● Task
From the first line to the last, write out the records exactly.

========

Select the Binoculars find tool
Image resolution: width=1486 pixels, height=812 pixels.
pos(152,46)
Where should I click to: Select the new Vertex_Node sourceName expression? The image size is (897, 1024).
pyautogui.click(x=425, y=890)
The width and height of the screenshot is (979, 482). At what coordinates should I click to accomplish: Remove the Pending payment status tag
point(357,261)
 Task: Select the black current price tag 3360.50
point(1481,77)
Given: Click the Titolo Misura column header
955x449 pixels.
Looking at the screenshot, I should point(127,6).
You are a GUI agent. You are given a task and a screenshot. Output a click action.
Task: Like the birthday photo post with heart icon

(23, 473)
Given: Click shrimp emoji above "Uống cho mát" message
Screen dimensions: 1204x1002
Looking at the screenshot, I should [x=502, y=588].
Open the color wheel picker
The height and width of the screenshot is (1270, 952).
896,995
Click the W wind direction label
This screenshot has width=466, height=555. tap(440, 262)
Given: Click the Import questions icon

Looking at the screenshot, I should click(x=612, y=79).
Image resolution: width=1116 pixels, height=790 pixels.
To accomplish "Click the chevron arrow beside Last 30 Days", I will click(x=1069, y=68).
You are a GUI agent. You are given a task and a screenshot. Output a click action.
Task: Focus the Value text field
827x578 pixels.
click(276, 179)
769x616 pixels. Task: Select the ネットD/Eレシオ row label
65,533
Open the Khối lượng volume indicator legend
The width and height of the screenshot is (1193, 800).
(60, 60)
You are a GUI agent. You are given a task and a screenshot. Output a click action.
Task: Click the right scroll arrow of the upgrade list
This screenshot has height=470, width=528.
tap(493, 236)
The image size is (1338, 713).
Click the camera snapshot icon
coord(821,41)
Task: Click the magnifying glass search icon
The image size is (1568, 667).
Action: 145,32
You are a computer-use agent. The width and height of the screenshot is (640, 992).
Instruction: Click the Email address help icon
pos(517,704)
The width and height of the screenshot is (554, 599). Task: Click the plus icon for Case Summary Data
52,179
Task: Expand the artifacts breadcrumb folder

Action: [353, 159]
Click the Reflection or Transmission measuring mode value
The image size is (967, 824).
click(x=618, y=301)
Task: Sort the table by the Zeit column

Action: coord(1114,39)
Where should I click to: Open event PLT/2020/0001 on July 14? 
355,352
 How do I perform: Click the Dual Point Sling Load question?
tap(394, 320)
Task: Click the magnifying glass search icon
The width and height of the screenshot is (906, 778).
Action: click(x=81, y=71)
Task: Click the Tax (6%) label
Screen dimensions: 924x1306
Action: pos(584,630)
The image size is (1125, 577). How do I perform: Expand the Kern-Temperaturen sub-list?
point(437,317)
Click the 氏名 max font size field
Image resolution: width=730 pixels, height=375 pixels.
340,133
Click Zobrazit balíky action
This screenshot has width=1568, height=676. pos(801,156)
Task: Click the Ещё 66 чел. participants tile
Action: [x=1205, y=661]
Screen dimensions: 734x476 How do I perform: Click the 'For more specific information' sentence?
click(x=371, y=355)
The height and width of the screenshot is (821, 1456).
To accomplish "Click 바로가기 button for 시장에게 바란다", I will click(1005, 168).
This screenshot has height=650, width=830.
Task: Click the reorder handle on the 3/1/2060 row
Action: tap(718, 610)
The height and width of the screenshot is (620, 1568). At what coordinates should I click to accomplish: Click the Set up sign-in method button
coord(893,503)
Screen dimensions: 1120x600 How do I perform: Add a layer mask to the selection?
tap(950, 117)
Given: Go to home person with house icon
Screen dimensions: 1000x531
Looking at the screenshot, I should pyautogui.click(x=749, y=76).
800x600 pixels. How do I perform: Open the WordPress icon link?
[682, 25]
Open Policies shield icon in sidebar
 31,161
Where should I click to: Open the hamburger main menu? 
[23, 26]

========

● Response to the exercise
Select the Binoculars find tool
Image resolution: width=1486 pixels, height=812 pixels.
pos(152,46)
Where should I click to: Select the new Vertex_Node sourceName expression? The image size is (897, 1024).
pyautogui.click(x=425, y=890)
The width and height of the screenshot is (979, 482). At what coordinates should I click to accomplish: Remove the Pending payment status tag
point(357,261)
 Task: Select the black current price tag 3360.50
point(1481,77)
Given: Click the Titolo Misura column header
955x449 pixels.
Looking at the screenshot, I should point(127,6).
You are a GUI agent. You are given a task and a screenshot. Output a click action.
Task: Like the birthday photo post with heart icon

(23, 473)
Given: Click shrimp emoji above "Uống cho mát" message
Screen dimensions: 1204x1002
Looking at the screenshot, I should [x=502, y=588].
Open the color wheel picker
The height and width of the screenshot is (1270, 952).
896,995
Click the W wind direction label
This screenshot has width=466, height=555. tap(440, 262)
Given: Click the Import questions icon

Looking at the screenshot, I should click(x=612, y=79).
Image resolution: width=1116 pixels, height=790 pixels.
To accomplish "Click the chevron arrow beside Last 30 Days", I will click(x=1069, y=68).
You are a GUI agent. You are given a task and a screenshot. Output a click action.
Task: Focus the Value text field
827x578 pixels.
click(276, 179)
769x616 pixels. Task: Select the ネットD/Eレシオ row label
65,533
Open the Khối lượng volume indicator legend
The width and height of the screenshot is (1193, 800).
(60, 60)
You are a GUI agent. You are given a task and a screenshot. Output a click action.
Task: Click the right scroll arrow of the upgrade list
This screenshot has height=470, width=528.
tap(493, 236)
The image size is (1338, 713).
Click the camera snapshot icon
coord(821,41)
Task: Click the magnifying glass search icon
The image size is (1568, 667).
Action: 145,32
You are a computer-use agent. The width and height of the screenshot is (640, 992).
Instruction: Click the Email address help icon
pos(517,704)
The width and height of the screenshot is (554, 599). Task: Click the plus icon for Case Summary Data
52,179
Task: Expand the artifacts breadcrumb folder

Action: [353, 159]
Click the Reflection or Transmission measuring mode value
The image size is (967, 824).
click(x=618, y=301)
Task: Sort the table by the Zeit column

Action: coord(1114,39)
Where should I click to: Open event PLT/2020/0001 on July 14? 
355,352
 How do I perform: Click the Dual Point Sling Load question?
tap(394, 320)
Task: Click the magnifying glass search icon
The width and height of the screenshot is (906, 778).
Action: click(x=81, y=71)
Task: Click the Tax (6%) label
Screen dimensions: 924x1306
Action: pos(584,630)
The image size is (1125, 577). How do I perform: Expand the Kern-Temperaturen sub-list?
point(437,317)
Click the 氏名 max font size field
Image resolution: width=730 pixels, height=375 pixels.
340,133
Click Zobrazit balíky action
This screenshot has width=1568, height=676. pos(801,156)
Task: Click the Ещё 66 чел. participants tile
Action: [x=1205, y=661]
Screen dimensions: 734x476 How do I perform: Click the 'For more specific information' sentence?
click(x=371, y=355)
The height and width of the screenshot is (821, 1456).
To accomplish "Click 바로가기 button for 시장에게 바란다", I will click(1005, 168).
This screenshot has height=650, width=830.
Task: Click the reorder handle on the 3/1/2060 row
Action: tap(718, 610)
The height and width of the screenshot is (620, 1568). At what coordinates should I click to accomplish: Click the Set up sign-in method button
coord(893,503)
Screen dimensions: 1120x600 How do I perform: Add a layer mask to the selection?
tap(950, 117)
Given: Go to home person with house icon
Screen dimensions: 1000x531
Looking at the screenshot, I should pyautogui.click(x=749, y=76).
800x600 pixels. How do I perform: Open the WordPress icon link?
[682, 25]
Open Policies shield icon in sidebar
 31,161
Where should I click to: Open the hamburger main menu? 
[23, 26]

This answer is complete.